Notice of Pre-AIA or AIA Status
The present application, filed on or after March 16, 2013, is being examined under the first inventor to file provisions of the AIA .
Continued Examination Under 37 CFR 1.114
A request for continued examination under 37 CFR 1.114, including the fee set forth in 37 CFR 1.17(e), was filed in this application after final rejection. Since this application is eligible for continued examination under 37 CFR 1.114, and the fee set forth in 37 CFR 1.17(e) has been timely paid, the finality of the previous Office action has been withdrawn pursuant to 37 CFR 1.114. Applicant's submission filed on November 22nd, 2025 has been entered.
Response to Arguments
Applicant's arguments filed November 22nd, 2025 have been fully considered but they are not persuasive.
Regarding claim 1 Applicant argues that Farha’s disclosure of low uptake (~15%) for MOF-808 (a BTC-based zirconium MOF) would have discouraged the use of BTC linkers and therefore rendered the claimed ≥60 wt.% binding non-obvious. However, Farha does not attribute low uptake solely to the BTC linker. Rather, Farha indicates that the limited adsorption may be due to insufficient π-conjugation and/or lack of hydroxyl functionality. The disclosure does not criticize, discredit, or otherwise discourage BTC linkers per se. Instead, it identifies multiple structural factors that may influence adsorption performance. Such language does not rise to the level of a teaching away. Further, MOF-808 (Zr-based) is structurally and chemically distinct from MIL-100(Fe) (Fe-based). Differences in metal center chemistry are well known to influence adsorption behavior. Accordingly, Farha’s data regarding MOF-808 would not have discouraged a person of ordinary skill from evaluating iron-based BTC MOFs.
Applicant argues that the claimed invention would not have been obvious based on the prior art and that Yang is directed only to the adsorption capacity of creatinine on MIL-100(Fe). However, Yang (RSC Av. 2014) expressly teaches MIL-100(Fe) as a sorbent for removal of a uremic toxin under physiological conditions, demonstrating rapid kinetics and high adsorption capacity at 37°C. Yang further analyzes pore size compatibility and Lewis acid-base coordination between Fe sites and the toxin. Thus, Yang teaches that MIL-100(Fe) is suitable for artificial kidney/dialysis contexts and effectively adsorbs uremic toxins and adsorption occurs via predictable pore size and coordination interactions.

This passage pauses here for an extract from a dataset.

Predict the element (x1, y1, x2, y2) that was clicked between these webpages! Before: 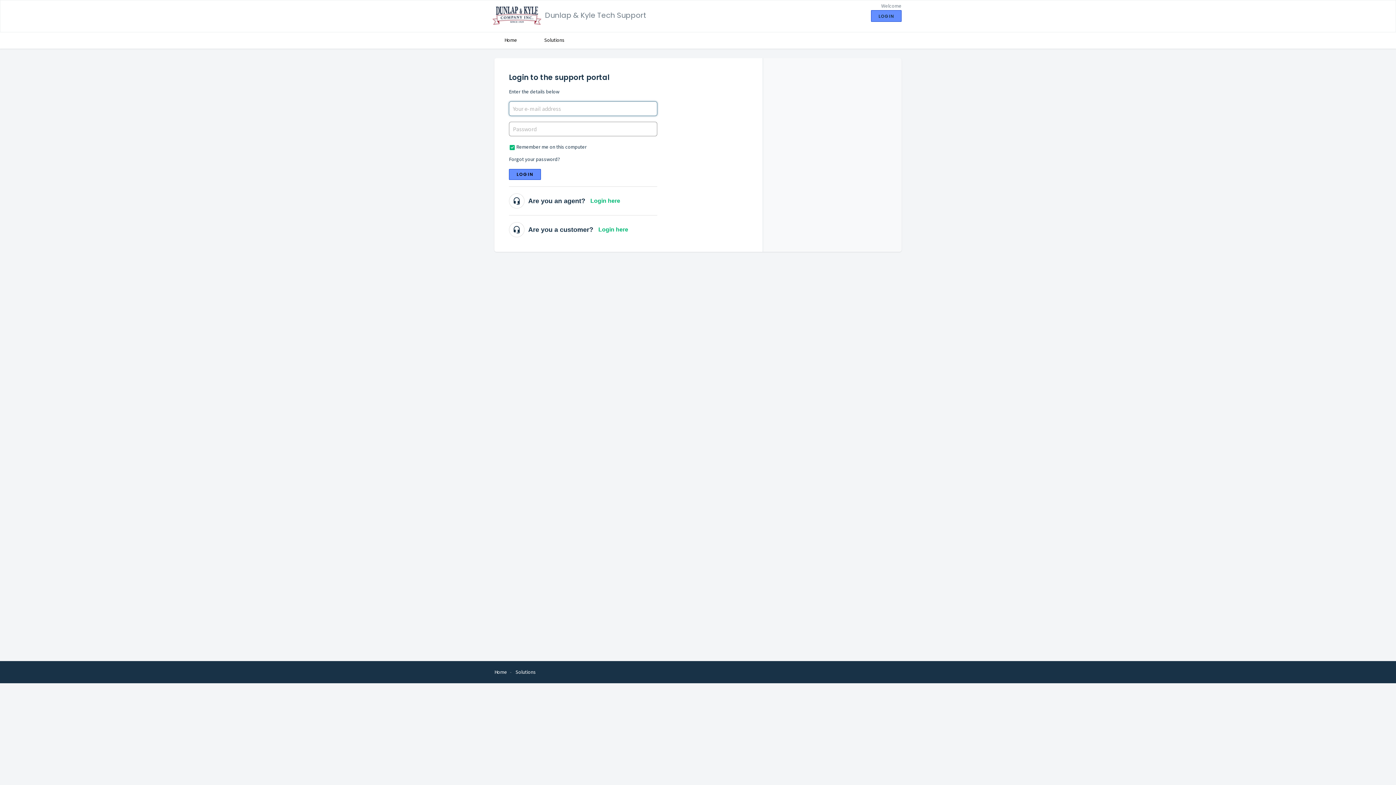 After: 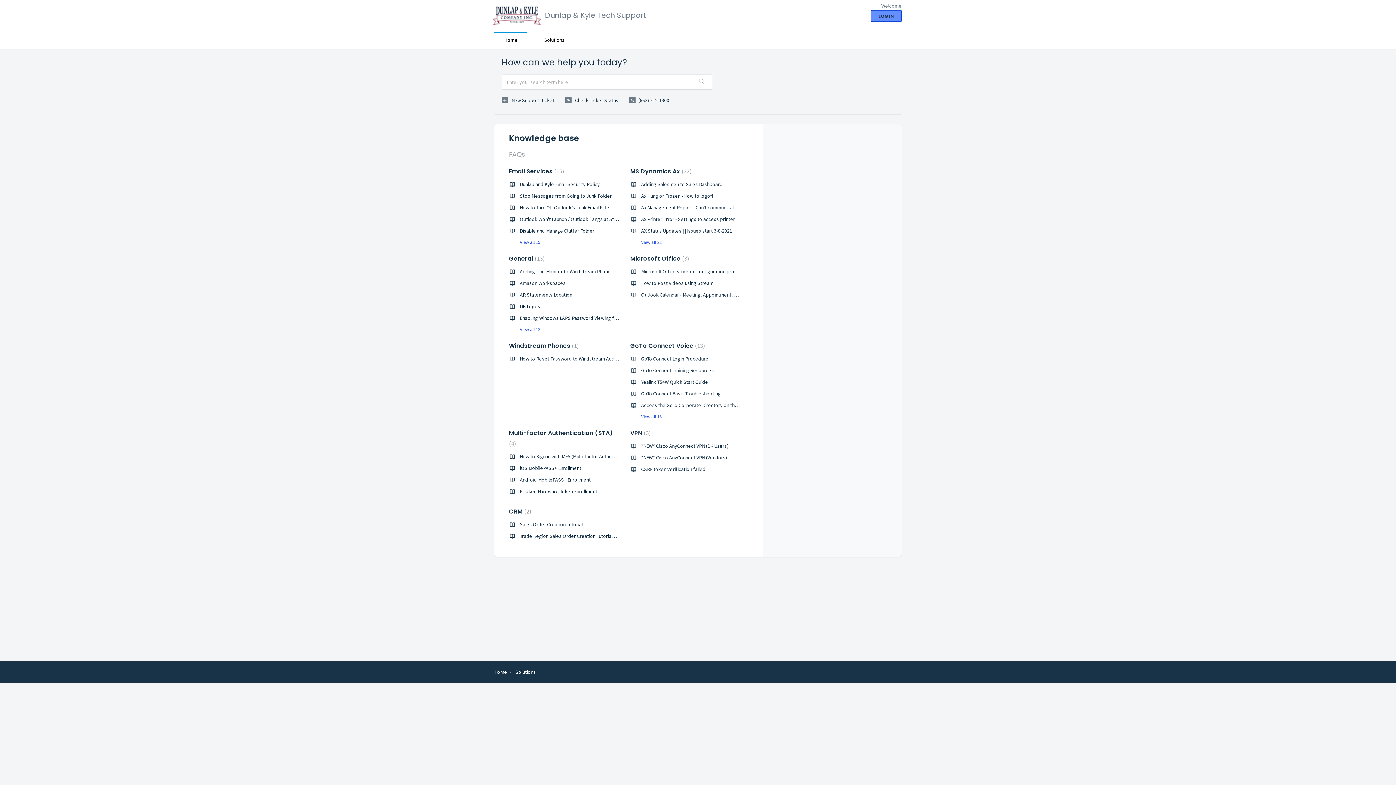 Action: bbox: (492, 6, 541, 24)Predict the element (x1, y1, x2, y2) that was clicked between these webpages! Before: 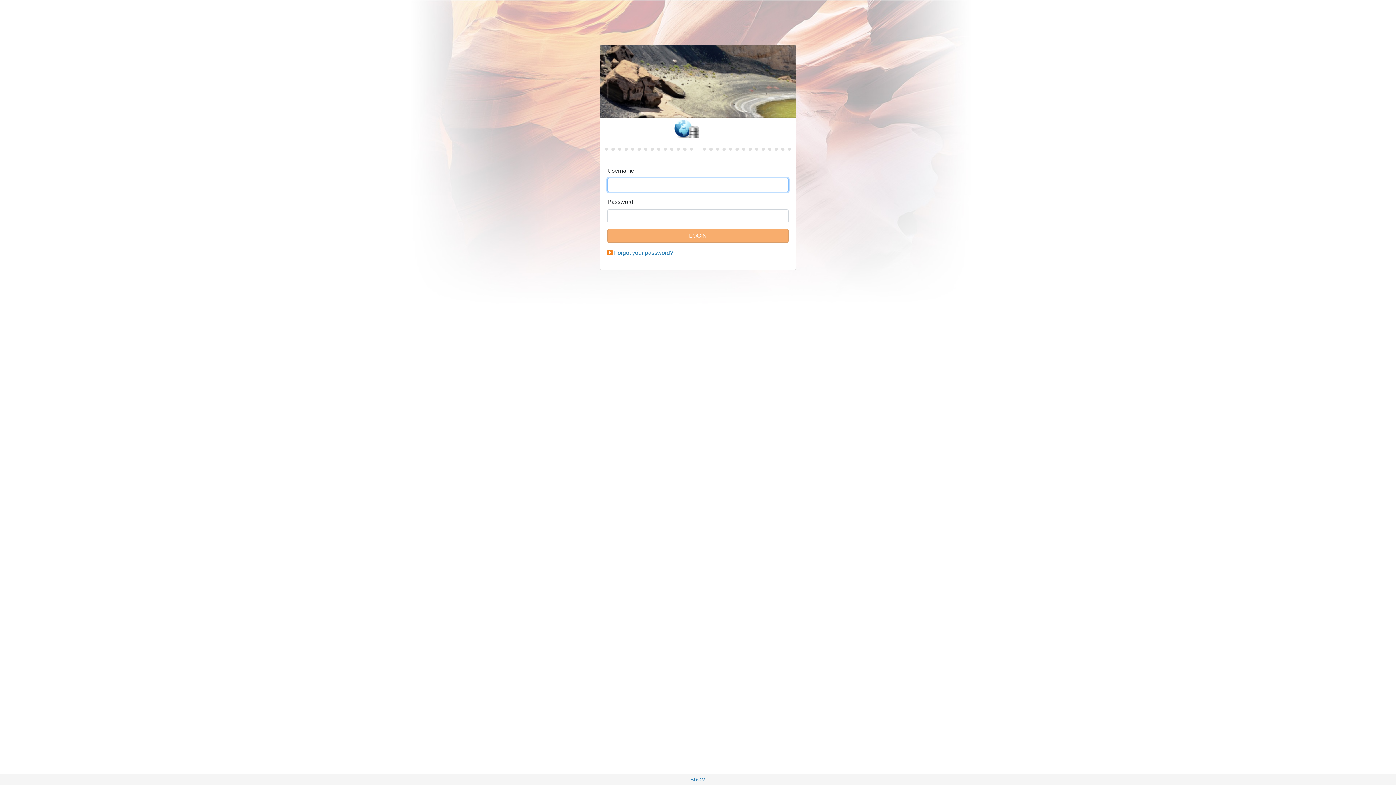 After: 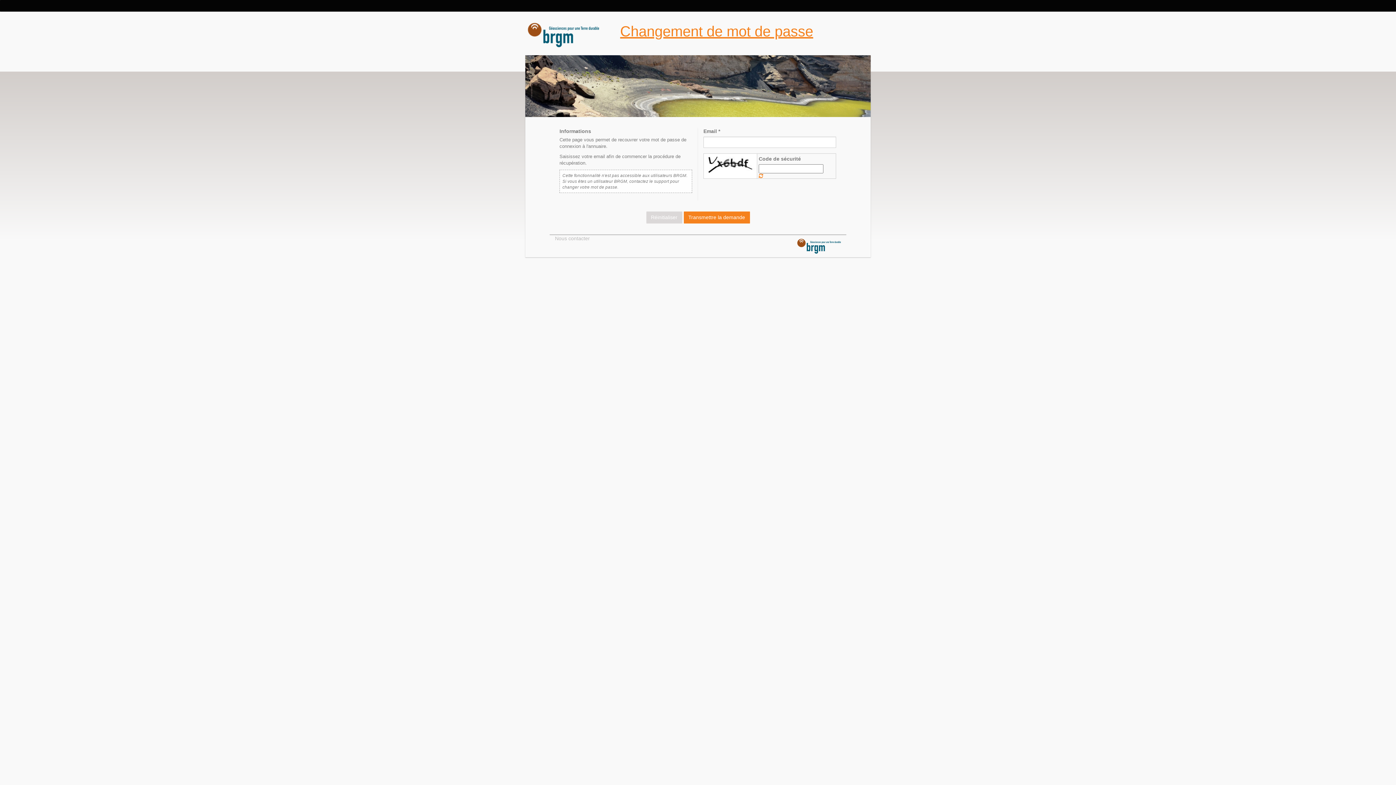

In view of this teaching, a person of ordinary skill would have had reason to expect that MIL-100(Fe) could similarly adsorb other uremic toxins, including p-cresyl sulfate. The fact that creatinine and p-cresyl sulfate different structurally does not negate the reasonable expectation of adsorption behavior in a porous Fe-MOF system designed for uremic-toxin removal. Further Liu (ACS Appl. Mater. Interfaces 2021, 13, 9643−9655) establishes that iron-based MOFs exhibit lower cytotoxicity and favorable biocompatibility compared to other metal centers. In biomedical and dialysis applications, biocompatibility is a primary design consideration.
Regarding claim 11 Applicant argues that Farha uses Langmuir/Freundlich isotherm models and does not disclose multivariate linear regression. However, the rejection does not rely on Farha alone for this limitation. Rao (RJC Vol. 9 | No. 2 |254 - 277 | April - June | 2016) teaches regression analysis for evaluating adsorption systems and correlating adsorption capacity with system variables. Applying multivariate regression to adsorption data (mass, concentration, volume) constitutes the use of a known statistical tool to analyze known adsorption parameters. The substitution of one known modeling technique (regression analysis) for another (isotherm fitting) in order to analyze adsorption performance would have been an obvious analytical choice for a person of ordinary skill. No evidence of unexpected results attributable to the regression technique itself has been presented.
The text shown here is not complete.